As you can see here, Twitter seems to be currently developing four new tweet reply options, in addition to the current Like heart.
At this stage, the new options will be:
These specific responses were probably selected based on the use of the platform, s Twitter research showing that “laughing while crying” and “crying face” emojis were among the most commonly used within tweets in 2020.
This new choice of responses seems like a fusion of these trendy emojis, which could provide more ways to react quickly to tweets, especially while on the go, while aligning with using reactions on other social platforms, leaning toward broader common behaviors.
The new test isn’t really a big surprise, as Twitter has been working on its potential emoji response capabilities over the past few months.
TechCrunch reported back in March that Twitter surveyed users about the potential of adding a wider set of emoji-style reactions to tweets, providing people with more ways to quickly get involved in the app.

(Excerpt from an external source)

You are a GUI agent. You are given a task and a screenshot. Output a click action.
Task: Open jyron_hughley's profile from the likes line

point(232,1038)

As you can see here, this could also take the form of votes for and against, with the ‘I agree’ and ‘I disagree’ arrows – although based on this latest example, Twitter doesn’t seem to be going with that iteration.
Now this new version seems to be approaching – we asked Twitter for comment on the test and it provided us with a generic answer.

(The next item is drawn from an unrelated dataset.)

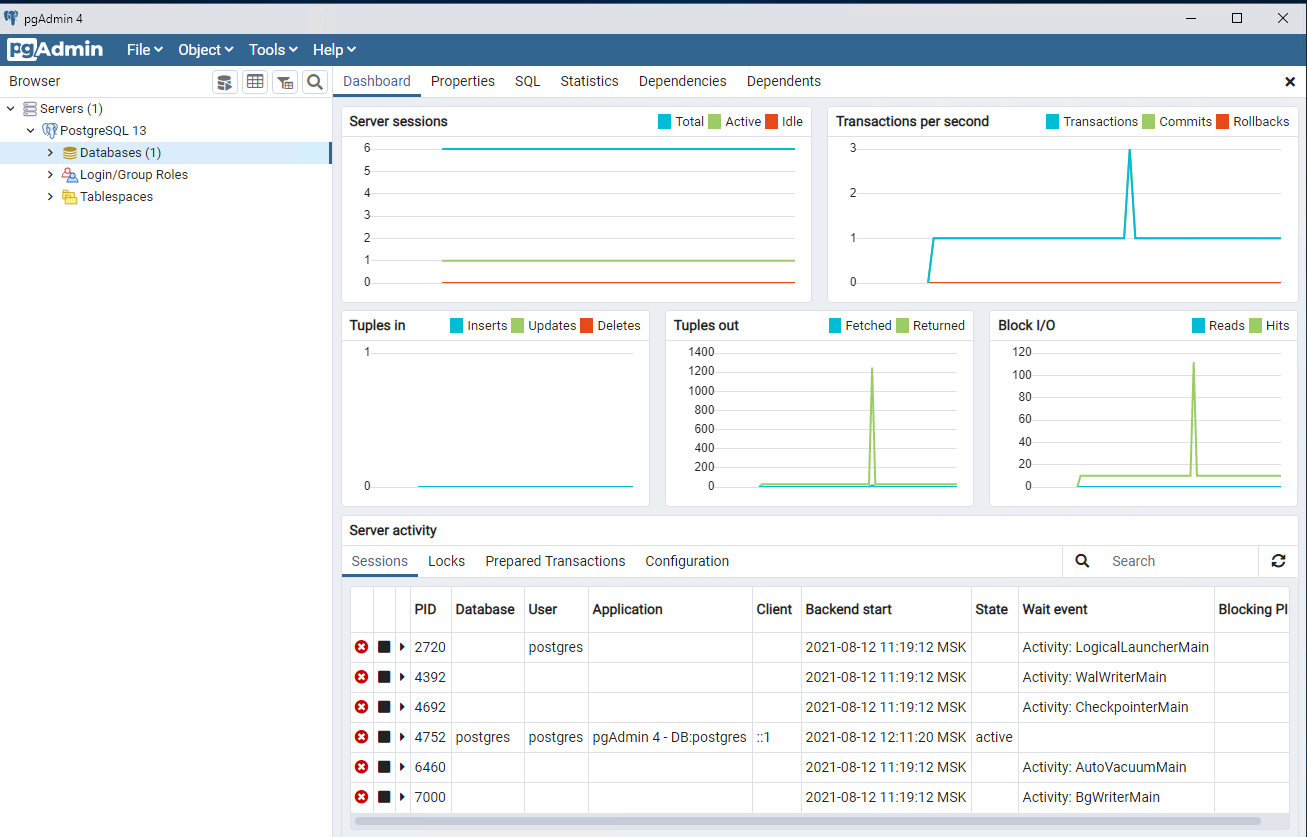This screenshot has height=837, width=1307.
Task: Expand the Login/Group Roles node
Action: tap(50, 174)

“We’re always exploring additional ways people can express themselves in Twitter conversations.”
Which is tacit confirmation that this is being tested, without giving any indication of future live experiments or possible plans to introduce functionality.

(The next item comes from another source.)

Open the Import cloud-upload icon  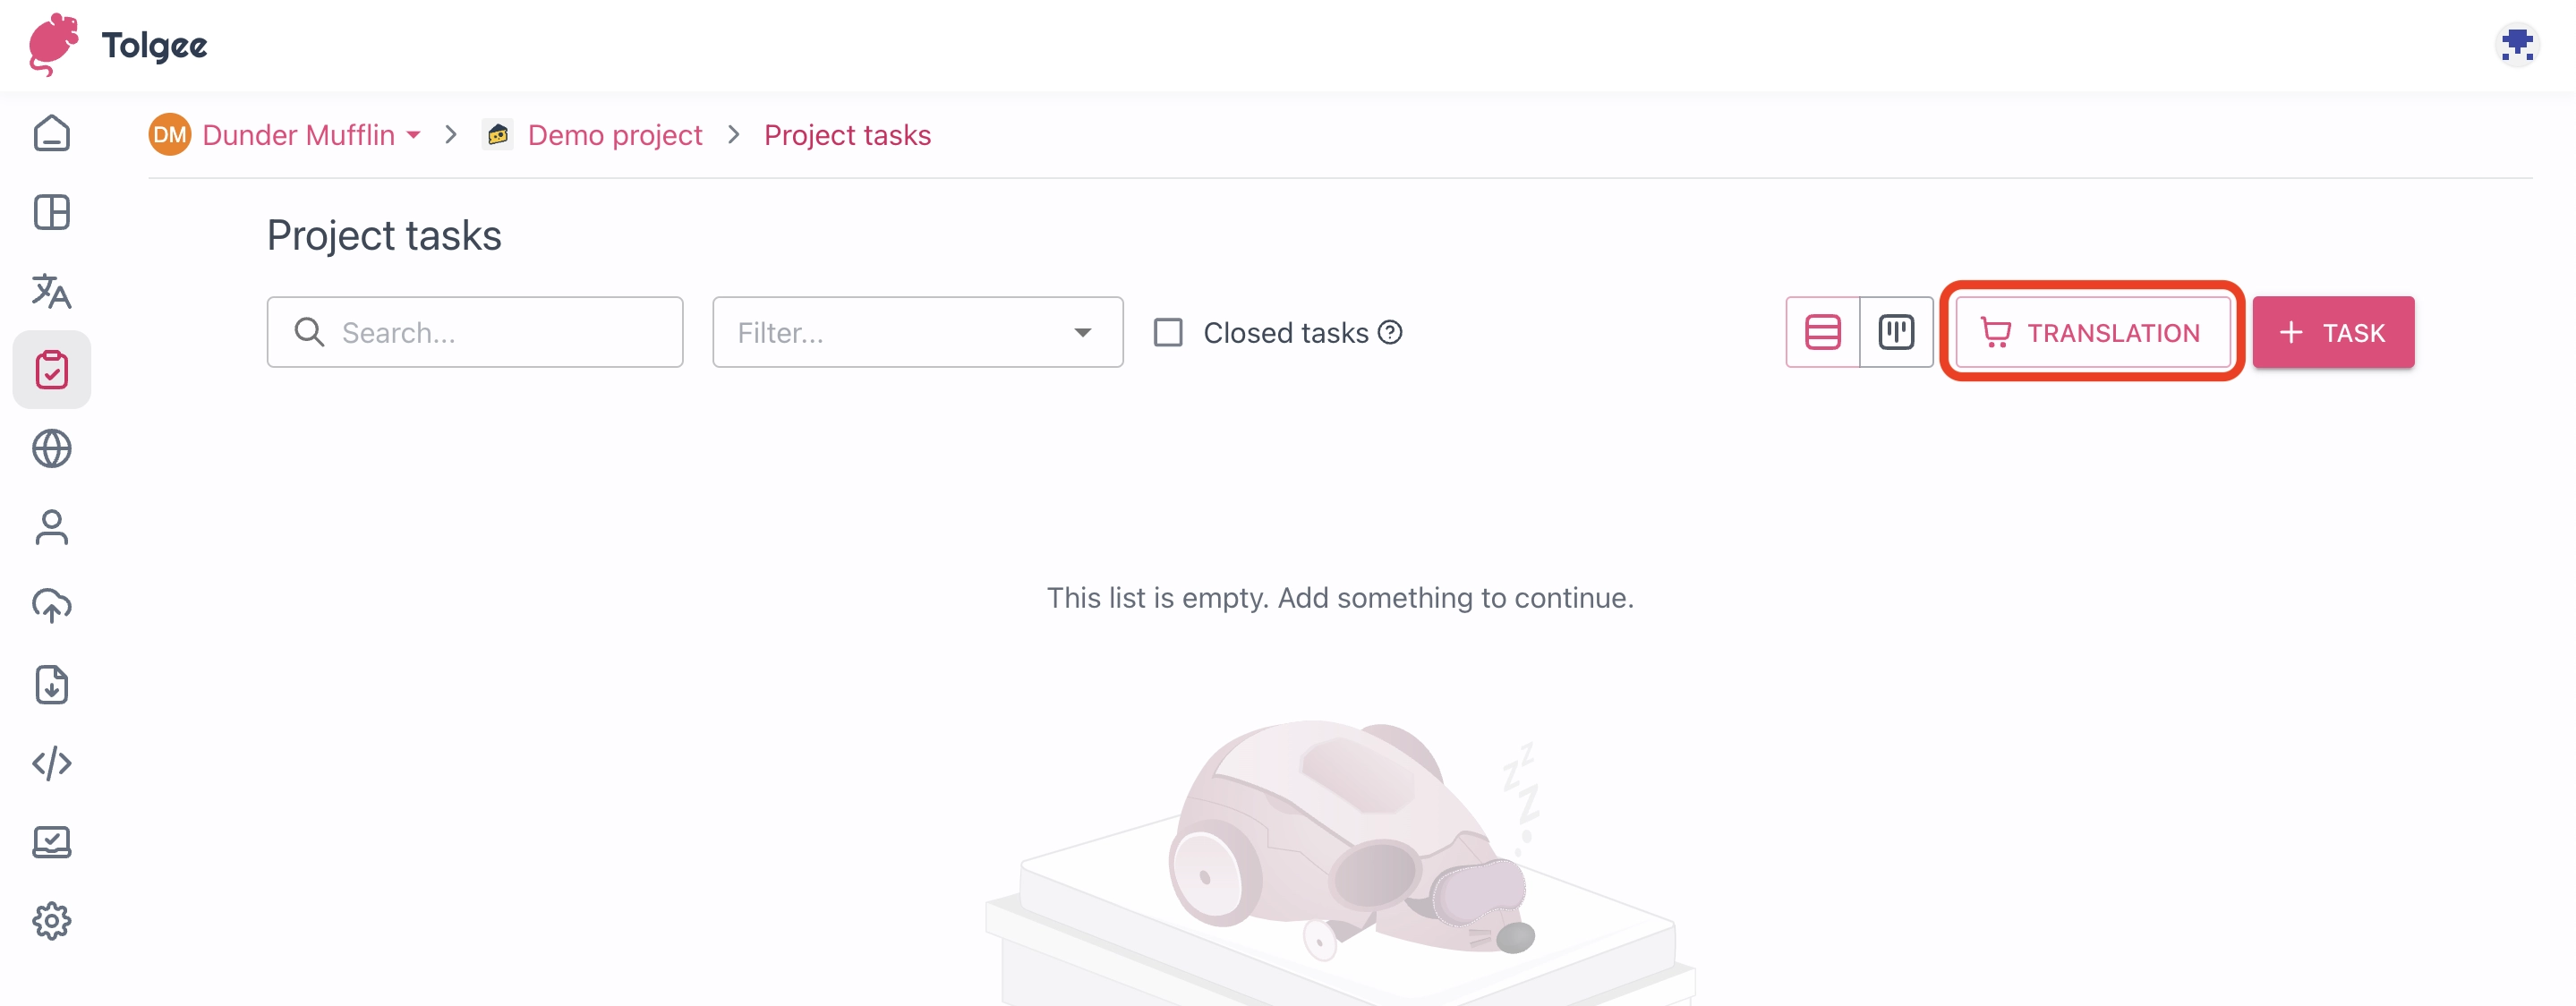pyautogui.click(x=51, y=605)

But it seems to be evolving, which could add a whole new set of considerations to your tweet process, as well as a whole new set of data for Twitter to gain insight into user responses to each tweet.
Which might be a good thing – but again, Twitter users aren’t known for welcoming changes to the app.
Remember the rage when Twitter instead changed the star favorite into a heart?
I mean, the anger cycle on Twitter is pretty short, so the current response is probably not the biggest concern in that regard. But if these things raise hackles for you, moving into Jane’s record of discoveries that are later triggered in each app, I’d say you should start preparing those hackles for promotion.